Sheep winter housing

Sheepfarmer21

Member
Mixed Farmer
hi all, something weird and wonderful happened on my farm today.. a ewe had 2 lambs back at the beginning of April.. she has been out with the other mothering sheep for the past 2 and half weeks. This morning this same ewe gave birth to two more lambs. Has anyone ever heard of this before? Very very strangely
 
hi all, something weird and wonderful happened on my farm today.. a ewe had 2 lambs back at the beginning of April.. she has been out with the other mothering sheep for the past 2 and half weeks. This morning this same ewe gave birth to two more lambs. Has anyone ever heard of this before?
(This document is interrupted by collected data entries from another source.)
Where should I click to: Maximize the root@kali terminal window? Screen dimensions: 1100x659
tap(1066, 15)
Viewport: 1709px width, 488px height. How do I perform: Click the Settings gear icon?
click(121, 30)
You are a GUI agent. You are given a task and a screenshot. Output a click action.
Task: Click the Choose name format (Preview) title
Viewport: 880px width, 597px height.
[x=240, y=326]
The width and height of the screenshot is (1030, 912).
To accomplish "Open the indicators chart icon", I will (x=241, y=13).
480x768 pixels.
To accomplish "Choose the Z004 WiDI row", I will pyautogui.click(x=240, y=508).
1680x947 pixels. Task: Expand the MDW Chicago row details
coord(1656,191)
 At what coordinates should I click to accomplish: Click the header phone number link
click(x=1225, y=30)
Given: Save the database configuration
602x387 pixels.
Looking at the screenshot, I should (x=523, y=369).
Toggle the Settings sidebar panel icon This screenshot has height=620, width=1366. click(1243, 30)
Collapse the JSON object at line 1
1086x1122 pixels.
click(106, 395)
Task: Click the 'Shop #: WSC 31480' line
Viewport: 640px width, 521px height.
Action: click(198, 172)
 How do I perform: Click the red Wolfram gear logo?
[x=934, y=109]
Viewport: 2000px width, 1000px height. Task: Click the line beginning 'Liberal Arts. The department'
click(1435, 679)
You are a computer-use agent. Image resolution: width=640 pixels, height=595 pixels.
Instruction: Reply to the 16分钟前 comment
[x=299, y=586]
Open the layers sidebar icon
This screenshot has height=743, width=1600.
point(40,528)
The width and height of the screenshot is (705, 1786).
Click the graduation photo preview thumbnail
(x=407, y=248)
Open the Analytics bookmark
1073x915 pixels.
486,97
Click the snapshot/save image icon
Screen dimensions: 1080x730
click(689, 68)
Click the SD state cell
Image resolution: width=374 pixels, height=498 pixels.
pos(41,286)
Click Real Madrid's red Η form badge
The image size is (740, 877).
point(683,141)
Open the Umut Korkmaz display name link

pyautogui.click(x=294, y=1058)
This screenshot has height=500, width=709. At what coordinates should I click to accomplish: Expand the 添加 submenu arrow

Very very strangely
She's nicked another ewe's lambs first time now lambed her own ... make sure the new lambs get a belly full of colostrum from somewhere
 

unlacedgecko

Member
Livestock Farmer
Location
Fife
hi all, something weird and wonderful happened on my farm today.. a ewe had 2 lambs back at the beginning of April.. she has been out with the other mothering sheep for the past 2 and half weeks. This morning this same ewe gave birth to two more lambs. Has anyone ever heard of this before? Very very strangely

@MJT did you sell this ewe? 😂
 

Sheepbadge

Member
Livestock Farmer
Depends on length and width etc but £2.5 - £3 sq/ft
Seems reasonable would cost nearly double in straw working on what’s been discussed further up the thread. Would that price include the beams? What sort of distance can the beams span without being propped in the middle?
 

StormurShepherd

Member
Livestock Farmer
The farm I worked on in Iceland and others I was shown photos of, all used slats, albeit wooden ones. The newer sheep sheds are built with the plastic slats mind you. House from November to May and saw no foot issues in the 800 or so there.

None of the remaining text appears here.